What the task asks:
Start at the line in the entries below that contains "Screen dimensions: 720x468", stop at the line that contains "Task: Click the Aktienverlusttopf row label", and output exactly the lines in that span, both ends included.

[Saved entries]
------
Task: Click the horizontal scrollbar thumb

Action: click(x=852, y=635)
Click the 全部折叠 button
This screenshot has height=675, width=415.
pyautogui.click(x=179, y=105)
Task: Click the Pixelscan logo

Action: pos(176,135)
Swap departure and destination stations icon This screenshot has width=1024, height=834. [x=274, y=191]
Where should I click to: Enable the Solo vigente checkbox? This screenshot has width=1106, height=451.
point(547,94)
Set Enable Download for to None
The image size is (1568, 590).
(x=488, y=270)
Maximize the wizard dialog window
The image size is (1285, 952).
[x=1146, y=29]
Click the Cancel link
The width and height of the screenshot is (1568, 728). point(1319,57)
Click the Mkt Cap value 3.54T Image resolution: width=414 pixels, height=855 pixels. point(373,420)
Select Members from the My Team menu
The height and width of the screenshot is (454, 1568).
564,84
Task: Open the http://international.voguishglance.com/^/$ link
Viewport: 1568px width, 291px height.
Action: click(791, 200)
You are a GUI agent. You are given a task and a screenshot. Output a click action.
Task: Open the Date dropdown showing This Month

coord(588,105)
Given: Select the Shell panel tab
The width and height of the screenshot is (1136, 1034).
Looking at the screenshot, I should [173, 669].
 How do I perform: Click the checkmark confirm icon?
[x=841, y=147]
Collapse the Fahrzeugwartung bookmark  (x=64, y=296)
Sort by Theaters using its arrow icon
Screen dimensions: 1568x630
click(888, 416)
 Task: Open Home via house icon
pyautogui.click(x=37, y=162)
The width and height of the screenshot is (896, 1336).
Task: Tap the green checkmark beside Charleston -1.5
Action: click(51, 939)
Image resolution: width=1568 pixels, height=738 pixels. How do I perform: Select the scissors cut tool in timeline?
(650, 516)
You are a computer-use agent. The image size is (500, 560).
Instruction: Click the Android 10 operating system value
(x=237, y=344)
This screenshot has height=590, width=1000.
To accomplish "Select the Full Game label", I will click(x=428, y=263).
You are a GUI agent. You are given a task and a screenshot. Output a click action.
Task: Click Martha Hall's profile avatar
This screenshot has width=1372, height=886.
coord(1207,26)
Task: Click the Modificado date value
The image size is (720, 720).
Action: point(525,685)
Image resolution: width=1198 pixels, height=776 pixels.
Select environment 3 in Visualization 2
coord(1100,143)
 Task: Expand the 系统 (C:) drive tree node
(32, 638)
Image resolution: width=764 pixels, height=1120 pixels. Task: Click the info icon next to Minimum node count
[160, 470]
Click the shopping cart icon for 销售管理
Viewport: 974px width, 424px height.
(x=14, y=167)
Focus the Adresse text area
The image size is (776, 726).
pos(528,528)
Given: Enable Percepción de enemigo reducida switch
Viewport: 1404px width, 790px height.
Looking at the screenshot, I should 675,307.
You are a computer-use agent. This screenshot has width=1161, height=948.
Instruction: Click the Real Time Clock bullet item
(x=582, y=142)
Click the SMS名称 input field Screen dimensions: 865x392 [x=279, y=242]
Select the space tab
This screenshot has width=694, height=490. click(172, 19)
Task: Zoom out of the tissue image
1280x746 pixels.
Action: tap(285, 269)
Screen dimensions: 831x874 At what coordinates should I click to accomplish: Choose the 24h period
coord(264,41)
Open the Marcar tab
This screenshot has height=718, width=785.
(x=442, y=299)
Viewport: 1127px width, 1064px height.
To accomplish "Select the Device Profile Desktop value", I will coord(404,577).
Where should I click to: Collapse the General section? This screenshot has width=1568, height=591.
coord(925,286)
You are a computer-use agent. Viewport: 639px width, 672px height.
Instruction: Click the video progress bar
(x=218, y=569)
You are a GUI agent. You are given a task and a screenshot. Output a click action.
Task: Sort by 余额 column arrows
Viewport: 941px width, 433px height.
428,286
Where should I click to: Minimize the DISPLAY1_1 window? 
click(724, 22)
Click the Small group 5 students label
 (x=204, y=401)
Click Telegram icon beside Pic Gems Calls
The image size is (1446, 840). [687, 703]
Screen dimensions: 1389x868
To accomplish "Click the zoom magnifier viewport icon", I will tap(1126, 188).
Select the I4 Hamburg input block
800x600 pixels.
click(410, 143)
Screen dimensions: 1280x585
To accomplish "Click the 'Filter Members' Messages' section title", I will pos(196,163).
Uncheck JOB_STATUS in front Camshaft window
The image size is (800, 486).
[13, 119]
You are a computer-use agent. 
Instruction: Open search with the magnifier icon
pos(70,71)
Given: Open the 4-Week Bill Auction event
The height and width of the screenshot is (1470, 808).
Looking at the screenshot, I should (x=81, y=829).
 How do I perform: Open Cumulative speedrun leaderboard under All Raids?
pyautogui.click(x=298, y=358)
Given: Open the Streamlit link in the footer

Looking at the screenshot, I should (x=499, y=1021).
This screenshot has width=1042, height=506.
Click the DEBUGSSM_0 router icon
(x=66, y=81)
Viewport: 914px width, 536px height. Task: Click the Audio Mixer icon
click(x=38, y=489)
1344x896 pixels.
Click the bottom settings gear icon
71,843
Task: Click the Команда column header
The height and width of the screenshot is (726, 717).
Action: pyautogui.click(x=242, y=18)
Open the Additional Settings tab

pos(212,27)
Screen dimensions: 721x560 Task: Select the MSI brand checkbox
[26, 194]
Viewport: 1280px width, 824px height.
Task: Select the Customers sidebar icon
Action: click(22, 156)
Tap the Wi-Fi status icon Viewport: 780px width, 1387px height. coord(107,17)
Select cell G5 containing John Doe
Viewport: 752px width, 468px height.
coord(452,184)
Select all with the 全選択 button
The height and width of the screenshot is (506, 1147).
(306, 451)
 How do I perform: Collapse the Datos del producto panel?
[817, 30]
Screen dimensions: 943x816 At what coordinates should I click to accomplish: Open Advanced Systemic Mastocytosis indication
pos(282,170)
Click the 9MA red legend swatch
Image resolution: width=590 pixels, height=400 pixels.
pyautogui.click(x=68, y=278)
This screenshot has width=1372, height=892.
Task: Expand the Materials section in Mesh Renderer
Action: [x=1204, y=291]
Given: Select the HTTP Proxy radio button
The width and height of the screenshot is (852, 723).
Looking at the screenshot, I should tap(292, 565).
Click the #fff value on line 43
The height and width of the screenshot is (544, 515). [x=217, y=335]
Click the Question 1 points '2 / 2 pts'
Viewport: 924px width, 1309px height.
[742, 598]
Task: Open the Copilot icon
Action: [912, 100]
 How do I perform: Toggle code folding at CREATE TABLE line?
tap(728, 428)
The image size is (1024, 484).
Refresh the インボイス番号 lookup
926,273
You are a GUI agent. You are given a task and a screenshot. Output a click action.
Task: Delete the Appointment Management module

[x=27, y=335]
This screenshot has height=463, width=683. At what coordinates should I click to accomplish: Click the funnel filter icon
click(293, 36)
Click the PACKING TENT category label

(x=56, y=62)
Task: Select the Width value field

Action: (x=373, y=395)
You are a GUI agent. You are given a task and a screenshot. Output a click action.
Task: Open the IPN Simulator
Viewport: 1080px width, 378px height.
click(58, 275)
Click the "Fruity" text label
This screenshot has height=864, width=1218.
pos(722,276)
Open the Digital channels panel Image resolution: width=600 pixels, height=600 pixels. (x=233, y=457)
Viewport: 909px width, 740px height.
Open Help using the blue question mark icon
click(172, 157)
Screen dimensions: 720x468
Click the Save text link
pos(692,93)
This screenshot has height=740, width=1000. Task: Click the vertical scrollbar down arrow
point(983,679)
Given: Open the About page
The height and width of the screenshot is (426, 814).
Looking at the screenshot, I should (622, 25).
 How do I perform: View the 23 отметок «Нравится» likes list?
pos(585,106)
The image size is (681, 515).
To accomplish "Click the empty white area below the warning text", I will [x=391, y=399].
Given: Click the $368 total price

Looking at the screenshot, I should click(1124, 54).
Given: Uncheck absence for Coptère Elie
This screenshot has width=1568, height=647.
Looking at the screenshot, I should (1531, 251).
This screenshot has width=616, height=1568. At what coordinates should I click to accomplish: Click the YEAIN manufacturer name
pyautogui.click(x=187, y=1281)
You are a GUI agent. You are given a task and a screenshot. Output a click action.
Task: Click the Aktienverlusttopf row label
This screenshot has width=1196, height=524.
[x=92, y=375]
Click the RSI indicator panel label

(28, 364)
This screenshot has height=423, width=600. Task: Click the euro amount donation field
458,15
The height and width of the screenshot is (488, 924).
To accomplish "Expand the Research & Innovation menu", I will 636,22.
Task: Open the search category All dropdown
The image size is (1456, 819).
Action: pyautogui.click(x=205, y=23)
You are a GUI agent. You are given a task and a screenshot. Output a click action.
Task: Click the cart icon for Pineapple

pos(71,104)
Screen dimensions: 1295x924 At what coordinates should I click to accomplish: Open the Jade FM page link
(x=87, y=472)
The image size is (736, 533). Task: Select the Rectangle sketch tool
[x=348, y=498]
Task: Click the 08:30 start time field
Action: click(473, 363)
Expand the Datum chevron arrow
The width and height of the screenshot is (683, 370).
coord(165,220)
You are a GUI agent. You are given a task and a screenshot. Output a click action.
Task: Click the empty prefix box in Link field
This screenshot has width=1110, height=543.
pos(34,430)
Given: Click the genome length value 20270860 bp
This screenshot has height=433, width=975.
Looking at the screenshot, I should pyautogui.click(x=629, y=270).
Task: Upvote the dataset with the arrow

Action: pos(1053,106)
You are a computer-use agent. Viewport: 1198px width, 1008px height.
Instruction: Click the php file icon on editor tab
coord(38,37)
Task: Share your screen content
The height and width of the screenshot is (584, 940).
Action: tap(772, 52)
------
Answer for the task:
Screen dimensions: 720x468
Click the Save text link
pos(692,93)
This screenshot has height=740, width=1000. Task: Click the vertical scrollbar down arrow
point(983,679)
Given: Open the About page
The height and width of the screenshot is (426, 814).
Looking at the screenshot, I should (622, 25).
 How do I perform: View the 23 отметок «Нравится» likes list?
pos(585,106)
The image size is (681, 515).
To accomplish "Click the empty white area below the warning text", I will [x=391, y=399].
Given: Click the $368 total price

Looking at the screenshot, I should click(1124, 54).
Given: Uncheck absence for Coptère Elie
This screenshot has width=1568, height=647.
Looking at the screenshot, I should (1531, 251).
This screenshot has width=616, height=1568. At what coordinates should I click to accomplish: Click the YEAIN manufacturer name
pyautogui.click(x=187, y=1281)
You are a GUI agent. You are given a task and a screenshot. Output a click action.
Task: Click the Aktienverlusttopf row label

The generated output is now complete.